Hi William, Ha ha! Thanks for pointing that out. I’m not related to any ISP at all, so this is something new. I understand, PeeringDB is just a basic guideline and ISPs put their own information about their traffic ratios. I’m interested to know whether ISPs check their own accumulated traffic and then set their own outbound:inbound traffic ratios threshold to declare themselves as Heavy Outbound/ Inbound or Balanced. Or, is there some kind of rough understanding among networking community to treat certain ratios as Heavy/ Mostly Inbound/ Outbound. Thank you. - Prasun Regards, Prasun Kanti Dey Ph.D. Candidate, Dept of Electrical and Computer Engineering, University of Central Florida web: https://prasunkantidey.github.io/portfolio/
On Jun 19, 2019, at 2:14 PM, William Herrin <bill@herrin.us> wrote:
On Wed, Jun 19, 2019 at 9:50 AM Prasun Dey <prasun@nevada.unr.edu <mailto:prasun@nevada.unr.edu>> wrote:
I’m a Ph.D. candidate from University of Central Florida. I have a query, I hope you can help me with it or at least point me to the right direction. I’ve seen from PeeringDB that every ISP reveals its traffic ratio as Heavy/ Mostly Inbound or Balanced or Heavy/ Mostly Outbound. I’m wondering if there is any specific ratio numbers for them. In Norton’s Internet Peering Playbook or some other literary work, they mention the outbound:inbound traffic ratio as 1:1.2 to up to 1:3 for Balanced.
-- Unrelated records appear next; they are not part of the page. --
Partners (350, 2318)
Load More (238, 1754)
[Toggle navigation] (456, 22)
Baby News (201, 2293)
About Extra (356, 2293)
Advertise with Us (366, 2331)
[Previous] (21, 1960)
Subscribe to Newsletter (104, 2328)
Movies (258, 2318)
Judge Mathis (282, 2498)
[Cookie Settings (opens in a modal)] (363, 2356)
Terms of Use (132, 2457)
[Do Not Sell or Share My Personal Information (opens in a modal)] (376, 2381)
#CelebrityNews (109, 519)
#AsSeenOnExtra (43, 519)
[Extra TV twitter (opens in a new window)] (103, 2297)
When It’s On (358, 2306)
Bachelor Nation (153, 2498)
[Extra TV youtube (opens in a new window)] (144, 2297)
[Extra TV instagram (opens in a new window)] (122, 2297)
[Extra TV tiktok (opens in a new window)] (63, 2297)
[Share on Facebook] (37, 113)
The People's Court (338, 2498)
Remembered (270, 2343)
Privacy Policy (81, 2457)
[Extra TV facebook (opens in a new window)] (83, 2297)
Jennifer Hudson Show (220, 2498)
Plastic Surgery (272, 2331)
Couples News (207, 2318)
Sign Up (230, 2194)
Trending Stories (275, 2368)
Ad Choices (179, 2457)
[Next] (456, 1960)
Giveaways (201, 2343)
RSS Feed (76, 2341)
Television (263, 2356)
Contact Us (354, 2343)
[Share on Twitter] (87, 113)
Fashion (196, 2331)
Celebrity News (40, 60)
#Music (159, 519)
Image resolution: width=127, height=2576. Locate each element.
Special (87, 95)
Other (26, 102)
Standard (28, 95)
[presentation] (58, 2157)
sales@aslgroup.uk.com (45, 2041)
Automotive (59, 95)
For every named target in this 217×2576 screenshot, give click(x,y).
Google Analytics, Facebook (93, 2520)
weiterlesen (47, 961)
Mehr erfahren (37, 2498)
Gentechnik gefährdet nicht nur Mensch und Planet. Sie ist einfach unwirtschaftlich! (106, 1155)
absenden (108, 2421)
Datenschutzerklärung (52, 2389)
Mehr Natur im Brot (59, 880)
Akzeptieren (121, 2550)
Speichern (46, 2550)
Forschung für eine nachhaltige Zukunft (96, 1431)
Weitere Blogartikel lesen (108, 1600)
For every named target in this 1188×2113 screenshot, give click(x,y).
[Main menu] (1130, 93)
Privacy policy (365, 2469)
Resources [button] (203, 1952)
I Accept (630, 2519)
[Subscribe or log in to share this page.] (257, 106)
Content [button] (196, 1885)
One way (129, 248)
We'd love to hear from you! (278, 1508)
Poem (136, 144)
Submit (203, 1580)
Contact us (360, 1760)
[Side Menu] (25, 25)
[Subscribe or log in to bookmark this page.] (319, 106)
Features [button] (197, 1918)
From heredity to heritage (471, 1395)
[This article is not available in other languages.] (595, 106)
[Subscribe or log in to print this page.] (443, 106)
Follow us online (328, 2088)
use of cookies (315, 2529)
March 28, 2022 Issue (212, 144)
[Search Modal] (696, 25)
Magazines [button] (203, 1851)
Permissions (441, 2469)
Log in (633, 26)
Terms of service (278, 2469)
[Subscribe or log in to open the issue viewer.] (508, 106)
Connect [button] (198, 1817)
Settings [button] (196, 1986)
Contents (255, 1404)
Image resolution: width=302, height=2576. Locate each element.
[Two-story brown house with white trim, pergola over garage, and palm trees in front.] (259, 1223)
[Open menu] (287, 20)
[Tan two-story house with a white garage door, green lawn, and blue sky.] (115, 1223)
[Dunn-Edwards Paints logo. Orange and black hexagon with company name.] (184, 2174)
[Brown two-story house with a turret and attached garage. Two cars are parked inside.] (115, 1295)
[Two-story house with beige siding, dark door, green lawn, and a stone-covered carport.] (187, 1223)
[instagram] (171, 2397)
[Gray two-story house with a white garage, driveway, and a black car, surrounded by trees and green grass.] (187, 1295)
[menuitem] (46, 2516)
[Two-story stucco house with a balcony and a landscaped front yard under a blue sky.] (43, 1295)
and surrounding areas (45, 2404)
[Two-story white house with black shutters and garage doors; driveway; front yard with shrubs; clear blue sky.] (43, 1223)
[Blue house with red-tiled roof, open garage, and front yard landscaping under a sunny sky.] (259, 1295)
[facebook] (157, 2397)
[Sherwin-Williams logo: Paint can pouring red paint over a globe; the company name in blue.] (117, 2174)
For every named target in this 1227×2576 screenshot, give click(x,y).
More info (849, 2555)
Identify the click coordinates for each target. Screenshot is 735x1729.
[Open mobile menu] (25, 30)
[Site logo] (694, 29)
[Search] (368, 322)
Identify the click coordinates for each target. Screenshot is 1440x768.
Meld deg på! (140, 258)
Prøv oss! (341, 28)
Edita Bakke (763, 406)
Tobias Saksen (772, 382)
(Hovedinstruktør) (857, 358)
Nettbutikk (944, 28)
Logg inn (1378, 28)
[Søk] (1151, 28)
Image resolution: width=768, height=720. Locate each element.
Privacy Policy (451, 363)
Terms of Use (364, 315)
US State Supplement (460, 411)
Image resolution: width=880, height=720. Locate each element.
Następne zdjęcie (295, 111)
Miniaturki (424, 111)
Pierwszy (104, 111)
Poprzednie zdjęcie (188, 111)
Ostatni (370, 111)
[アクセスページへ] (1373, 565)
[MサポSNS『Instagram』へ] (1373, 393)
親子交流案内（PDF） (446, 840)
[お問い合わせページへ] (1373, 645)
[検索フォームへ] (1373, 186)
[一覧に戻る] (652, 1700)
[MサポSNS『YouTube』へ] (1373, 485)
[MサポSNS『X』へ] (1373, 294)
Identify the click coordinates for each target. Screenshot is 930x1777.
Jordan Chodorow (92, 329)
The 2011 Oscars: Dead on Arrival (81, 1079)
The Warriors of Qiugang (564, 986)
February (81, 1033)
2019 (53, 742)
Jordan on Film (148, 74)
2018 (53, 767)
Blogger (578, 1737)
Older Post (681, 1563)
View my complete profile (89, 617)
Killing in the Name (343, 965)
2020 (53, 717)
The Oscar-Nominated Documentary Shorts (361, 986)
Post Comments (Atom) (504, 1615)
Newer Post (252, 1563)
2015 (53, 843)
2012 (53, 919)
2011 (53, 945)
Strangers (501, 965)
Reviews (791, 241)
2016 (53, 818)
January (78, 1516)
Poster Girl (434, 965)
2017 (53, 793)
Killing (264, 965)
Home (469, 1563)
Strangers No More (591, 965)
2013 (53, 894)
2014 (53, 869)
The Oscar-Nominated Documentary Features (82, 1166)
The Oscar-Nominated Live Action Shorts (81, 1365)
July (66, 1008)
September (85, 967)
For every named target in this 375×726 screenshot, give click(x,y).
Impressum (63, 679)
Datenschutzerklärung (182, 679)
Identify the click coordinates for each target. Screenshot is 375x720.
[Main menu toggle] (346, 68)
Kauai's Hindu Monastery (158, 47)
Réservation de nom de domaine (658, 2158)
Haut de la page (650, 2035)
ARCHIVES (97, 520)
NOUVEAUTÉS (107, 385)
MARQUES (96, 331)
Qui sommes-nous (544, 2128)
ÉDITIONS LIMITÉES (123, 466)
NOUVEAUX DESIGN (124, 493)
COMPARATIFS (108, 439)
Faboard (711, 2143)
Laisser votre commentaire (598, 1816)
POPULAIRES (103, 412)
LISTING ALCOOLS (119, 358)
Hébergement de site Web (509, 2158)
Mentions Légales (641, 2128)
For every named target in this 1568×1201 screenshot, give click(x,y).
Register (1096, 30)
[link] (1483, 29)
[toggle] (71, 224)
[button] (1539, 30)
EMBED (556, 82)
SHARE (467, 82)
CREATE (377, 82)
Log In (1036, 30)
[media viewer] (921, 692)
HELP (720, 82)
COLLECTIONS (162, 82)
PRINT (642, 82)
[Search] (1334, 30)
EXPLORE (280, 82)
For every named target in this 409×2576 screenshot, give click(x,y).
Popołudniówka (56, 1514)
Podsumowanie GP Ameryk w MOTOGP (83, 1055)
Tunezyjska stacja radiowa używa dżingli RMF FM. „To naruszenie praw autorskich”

But, I couldn’t find the other values.
Hi Prasun,
Ratio only masquerades as a technical term. It's whatever it takes to convince the other guy to set up settlement-free peering and you'll tweak your routing adjusting reality to match. The information in peeringdb is just a rough guide to help you figure out who to talk to as you try to adjust your traffic profile so that you can go after the big fish as "balanced."